WORK TASK> Could you return the full listing, every line exactly as given?

DATA EXCERPTS>
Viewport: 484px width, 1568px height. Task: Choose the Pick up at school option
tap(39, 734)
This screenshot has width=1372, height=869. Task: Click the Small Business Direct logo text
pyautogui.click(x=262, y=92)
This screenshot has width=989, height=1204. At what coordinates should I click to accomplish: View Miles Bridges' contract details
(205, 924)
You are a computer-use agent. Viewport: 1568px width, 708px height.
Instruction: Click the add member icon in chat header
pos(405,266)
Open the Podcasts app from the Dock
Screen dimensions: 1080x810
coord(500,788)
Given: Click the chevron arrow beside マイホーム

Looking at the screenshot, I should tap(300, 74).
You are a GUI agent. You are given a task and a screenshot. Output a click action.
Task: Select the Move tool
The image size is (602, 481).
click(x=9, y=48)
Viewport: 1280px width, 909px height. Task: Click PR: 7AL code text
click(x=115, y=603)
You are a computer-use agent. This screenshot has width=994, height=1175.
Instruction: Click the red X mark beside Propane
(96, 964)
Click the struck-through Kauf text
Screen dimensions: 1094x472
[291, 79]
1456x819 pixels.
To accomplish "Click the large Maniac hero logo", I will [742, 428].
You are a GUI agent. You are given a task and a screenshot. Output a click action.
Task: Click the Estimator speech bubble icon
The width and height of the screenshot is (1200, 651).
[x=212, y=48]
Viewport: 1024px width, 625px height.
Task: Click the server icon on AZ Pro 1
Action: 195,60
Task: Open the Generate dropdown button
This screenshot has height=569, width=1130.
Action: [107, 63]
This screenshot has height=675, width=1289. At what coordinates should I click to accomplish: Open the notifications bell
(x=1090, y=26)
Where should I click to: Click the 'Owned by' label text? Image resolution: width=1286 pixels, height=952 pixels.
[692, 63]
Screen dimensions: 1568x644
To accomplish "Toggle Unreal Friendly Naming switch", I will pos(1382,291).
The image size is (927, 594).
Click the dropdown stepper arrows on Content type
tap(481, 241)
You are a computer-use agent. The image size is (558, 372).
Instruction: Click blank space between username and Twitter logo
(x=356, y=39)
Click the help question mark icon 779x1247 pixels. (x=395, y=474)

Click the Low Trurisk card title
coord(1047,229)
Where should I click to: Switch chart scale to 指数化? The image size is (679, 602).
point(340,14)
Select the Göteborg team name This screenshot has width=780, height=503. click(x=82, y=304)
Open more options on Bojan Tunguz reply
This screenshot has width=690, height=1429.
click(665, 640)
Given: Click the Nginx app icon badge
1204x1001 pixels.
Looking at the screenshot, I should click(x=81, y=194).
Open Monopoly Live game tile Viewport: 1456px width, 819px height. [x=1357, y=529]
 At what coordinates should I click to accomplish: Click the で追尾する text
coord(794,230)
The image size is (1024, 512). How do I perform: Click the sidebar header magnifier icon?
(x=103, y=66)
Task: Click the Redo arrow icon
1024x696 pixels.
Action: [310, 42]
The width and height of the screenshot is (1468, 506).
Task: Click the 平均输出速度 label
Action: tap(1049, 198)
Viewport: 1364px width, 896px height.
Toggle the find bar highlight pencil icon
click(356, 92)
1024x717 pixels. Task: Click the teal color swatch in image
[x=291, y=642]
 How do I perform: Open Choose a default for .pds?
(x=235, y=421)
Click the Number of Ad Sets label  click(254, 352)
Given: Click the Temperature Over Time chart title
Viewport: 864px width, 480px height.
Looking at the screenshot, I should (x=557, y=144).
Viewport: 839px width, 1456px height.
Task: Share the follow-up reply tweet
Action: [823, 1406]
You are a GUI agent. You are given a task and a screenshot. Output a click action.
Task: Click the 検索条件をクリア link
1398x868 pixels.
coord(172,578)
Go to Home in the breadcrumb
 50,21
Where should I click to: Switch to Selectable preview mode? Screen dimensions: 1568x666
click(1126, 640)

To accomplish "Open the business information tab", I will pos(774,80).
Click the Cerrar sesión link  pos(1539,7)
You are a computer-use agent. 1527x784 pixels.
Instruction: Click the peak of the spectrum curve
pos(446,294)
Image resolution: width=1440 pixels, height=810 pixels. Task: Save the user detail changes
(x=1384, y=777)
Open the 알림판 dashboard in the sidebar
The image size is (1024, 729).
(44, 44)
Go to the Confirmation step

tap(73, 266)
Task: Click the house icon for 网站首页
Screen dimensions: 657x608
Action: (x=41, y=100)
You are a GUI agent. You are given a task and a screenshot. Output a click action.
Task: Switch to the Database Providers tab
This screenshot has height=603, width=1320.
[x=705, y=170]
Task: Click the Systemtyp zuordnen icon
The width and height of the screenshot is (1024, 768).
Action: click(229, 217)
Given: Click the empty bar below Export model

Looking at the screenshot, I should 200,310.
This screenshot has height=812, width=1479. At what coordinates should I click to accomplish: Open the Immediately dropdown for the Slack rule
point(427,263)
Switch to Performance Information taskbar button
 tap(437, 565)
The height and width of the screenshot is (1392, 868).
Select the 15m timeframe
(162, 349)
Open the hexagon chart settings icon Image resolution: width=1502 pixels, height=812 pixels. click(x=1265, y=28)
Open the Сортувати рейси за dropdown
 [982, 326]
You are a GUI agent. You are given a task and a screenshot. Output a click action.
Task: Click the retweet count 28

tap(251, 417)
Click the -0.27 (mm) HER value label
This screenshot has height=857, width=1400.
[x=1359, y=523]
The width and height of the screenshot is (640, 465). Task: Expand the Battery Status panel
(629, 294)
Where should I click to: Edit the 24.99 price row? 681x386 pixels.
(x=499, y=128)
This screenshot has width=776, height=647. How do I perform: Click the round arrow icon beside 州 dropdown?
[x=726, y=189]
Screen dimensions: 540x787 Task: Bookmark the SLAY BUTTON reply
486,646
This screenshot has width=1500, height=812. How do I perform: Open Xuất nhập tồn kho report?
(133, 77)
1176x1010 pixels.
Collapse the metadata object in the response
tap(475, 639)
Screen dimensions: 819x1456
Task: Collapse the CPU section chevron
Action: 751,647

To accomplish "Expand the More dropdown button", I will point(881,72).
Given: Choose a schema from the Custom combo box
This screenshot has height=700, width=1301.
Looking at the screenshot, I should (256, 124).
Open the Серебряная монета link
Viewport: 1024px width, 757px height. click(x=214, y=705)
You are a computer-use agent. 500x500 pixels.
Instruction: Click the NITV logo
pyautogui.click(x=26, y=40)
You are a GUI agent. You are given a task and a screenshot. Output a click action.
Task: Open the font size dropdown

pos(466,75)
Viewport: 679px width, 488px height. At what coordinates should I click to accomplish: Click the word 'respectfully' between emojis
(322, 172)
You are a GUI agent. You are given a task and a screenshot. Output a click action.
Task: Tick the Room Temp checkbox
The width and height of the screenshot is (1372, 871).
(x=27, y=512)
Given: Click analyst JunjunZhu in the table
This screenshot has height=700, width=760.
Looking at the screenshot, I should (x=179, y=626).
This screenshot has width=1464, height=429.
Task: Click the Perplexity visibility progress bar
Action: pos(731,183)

RESPONSE AREA>
Viewport: 484px width, 1568px height. Task: Choose the Pick up at school option
tap(39, 734)
This screenshot has width=1372, height=869. Task: Click the Small Business Direct logo text
pyautogui.click(x=262, y=92)
This screenshot has width=989, height=1204. At what coordinates should I click to accomplish: View Miles Bridges' contract details
(205, 924)
You are a computer-use agent. Viewport: 1568px width, 708px height.
Instruction: Click the add member icon in chat header
pos(405,266)
Open the Podcasts app from the Dock
Screen dimensions: 1080x810
coord(500,788)
Given: Click the chevron arrow beside マイホーム

Looking at the screenshot, I should tap(300, 74).
You are a GUI agent. You are given a task and a screenshot. Output a click action.
Task: Select the Move tool
The image size is (602, 481).
click(x=9, y=48)
Viewport: 1280px width, 909px height. Task: Click PR: 7AL code text
click(x=115, y=603)
You are a computer-use agent. This screenshot has width=994, height=1175.
Instruction: Click the red X mark beside Propane
(96, 964)
Click the struck-through Kauf text
Screen dimensions: 1094x472
[291, 79]
1456x819 pixels.
To accomplish "Click the large Maniac hero logo", I will [742, 428].
You are a GUI agent. You are given a task and a screenshot. Output a click action.
Task: Click the Estimator speech bubble icon
The width and height of the screenshot is (1200, 651).
[x=212, y=48]
Viewport: 1024px width, 625px height.
Task: Click the server icon on AZ Pro 1
Action: 195,60
Task: Open the Generate dropdown button
This screenshot has height=569, width=1130.
Action: [107, 63]
This screenshot has height=675, width=1289. At what coordinates should I click to accomplish: Open the notifications bell
(x=1090, y=26)
Where should I click to: Click the 'Owned by' label text? Image resolution: width=1286 pixels, height=952 pixels.
[692, 63]
Screen dimensions: 1568x644
To accomplish "Toggle Unreal Friendly Naming switch", I will pos(1382,291).
The image size is (927, 594).
Click the dropdown stepper arrows on Content type
tap(481, 241)
You are a computer-use agent. The image size is (558, 372).
Instruction: Click blank space between username and Twitter logo
(x=356, y=39)
Click the help question mark icon 779x1247 pixels. (x=395, y=474)

Click the Low Trurisk card title
coord(1047,229)
Where should I click to: Switch chart scale to 指数化? The image size is (679, 602).
point(340,14)
Select the Göteborg team name This screenshot has width=780, height=503. click(x=82, y=304)
Open more options on Bojan Tunguz reply
This screenshot has width=690, height=1429.
click(665, 640)
Given: Click the Nginx app icon badge
1204x1001 pixels.
Looking at the screenshot, I should click(x=81, y=194).
Open Monopoly Live game tile Viewport: 1456px width, 819px height. [x=1357, y=529]
 At what coordinates should I click to accomplish: Click the で追尾する text
coord(794,230)
The image size is (1024, 512). How do I perform: Click the sidebar header magnifier icon?
(x=103, y=66)
Task: Click the Redo arrow icon
1024x696 pixels.
Action: [310, 42]
The width and height of the screenshot is (1468, 506).
Task: Click the 平均输出速度 label
Action: tap(1049, 198)
Viewport: 1364px width, 896px height.
Toggle the find bar highlight pencil icon
click(356, 92)
1024x717 pixels. Task: Click the teal color swatch in image
[x=291, y=642]
 How do I perform: Open Choose a default for .pds?
(x=235, y=421)
Click the Number of Ad Sets label  click(254, 352)
Given: Click the Temperature Over Time chart title
Viewport: 864px width, 480px height.
Looking at the screenshot, I should (x=557, y=144).
Viewport: 839px width, 1456px height.
Task: Share the follow-up reply tweet
Action: [823, 1406]
You are a GUI agent. You are given a task and a screenshot. Output a click action.
Task: Click the 検索条件をクリア link
1398x868 pixels.
coord(172,578)
Go to Home in the breadcrumb
 50,21
Where should I click to: Switch to Selectable preview mode? Screen dimensions: 1568x666
click(1126, 640)

To accomplish "Open the business information tab", I will pos(774,80).
Click the Cerrar sesión link  pos(1539,7)
You are a computer-use agent. 1527x784 pixels.
Instruction: Click the peak of the spectrum curve
pos(446,294)
Image resolution: width=1440 pixels, height=810 pixels. Task: Save the user detail changes
(x=1384, y=777)
Open the 알림판 dashboard in the sidebar
The image size is (1024, 729).
(44, 44)
Go to the Confirmation step

tap(73, 266)
Task: Click the house icon for 网站首页
Screen dimensions: 657x608
Action: (x=41, y=100)
You are a GUI agent. You are given a task and a screenshot. Output a click action.
Task: Switch to the Database Providers tab
This screenshot has height=603, width=1320.
[x=705, y=170]
Task: Click the Systemtyp zuordnen icon
The width and height of the screenshot is (1024, 768).
Action: click(229, 217)
Given: Click the empty bar below Export model

Looking at the screenshot, I should 200,310.
This screenshot has height=812, width=1479. At what coordinates should I click to accomplish: Open the Immediately dropdown for the Slack rule
point(427,263)
Switch to Performance Information taskbar button
 tap(437, 565)
The height and width of the screenshot is (1392, 868).
Select the 15m timeframe
(162, 349)
Open the hexagon chart settings icon Image resolution: width=1502 pixels, height=812 pixels. click(x=1265, y=28)
Open the Сортувати рейси за dropdown
 [982, 326]
You are a GUI agent. You are given a task and a screenshot. Output a click action.
Task: Click the retweet count 28

tap(251, 417)
Click the -0.27 (mm) HER value label
This screenshot has height=857, width=1400.
[x=1359, y=523]
The width and height of the screenshot is (640, 465). Task: Expand the Battery Status panel
(629, 294)
Where should I click to: Edit the 24.99 price row? 681x386 pixels.
(x=499, y=128)
This screenshot has width=776, height=647. How do I perform: Click the round arrow icon beside 州 dropdown?
[x=726, y=189]
Screen dimensions: 540x787 Task: Bookmark the SLAY BUTTON reply
486,646
This screenshot has width=1500, height=812. How do I perform: Open Xuất nhập tồn kho report?
(133, 77)
1176x1010 pixels.
Collapse the metadata object in the response
tap(475, 639)
Screen dimensions: 819x1456
Task: Collapse the CPU section chevron
Action: 751,647

To accomplish "Expand the More dropdown button", I will point(881,72).
Given: Choose a schema from the Custom combo box
This screenshot has height=700, width=1301.
Looking at the screenshot, I should (256, 124).
Open the Серебряная монета link
Viewport: 1024px width, 757px height. click(x=214, y=705)
You are a computer-use agent. 500x500 pixels.
Instruction: Click the NITV logo
pyautogui.click(x=26, y=40)
You are a GUI agent. You are given a task and a screenshot. Output a click action.
Task: Open the font size dropdown

pos(466,75)
Viewport: 679px width, 488px height. At what coordinates should I click to accomplish: Click the word 'respectfully' between emojis
(322, 172)
You are a GUI agent. You are given a task and a screenshot. Output a click action.
Task: Tick the Room Temp checkbox
The width and height of the screenshot is (1372, 871).
(x=27, y=512)
Given: Click analyst JunjunZhu in the table
This screenshot has height=700, width=760.
Looking at the screenshot, I should (x=179, y=626).
This screenshot has width=1464, height=429.
Task: Click the Perplexity visibility progress bar
Action: pos(731,183)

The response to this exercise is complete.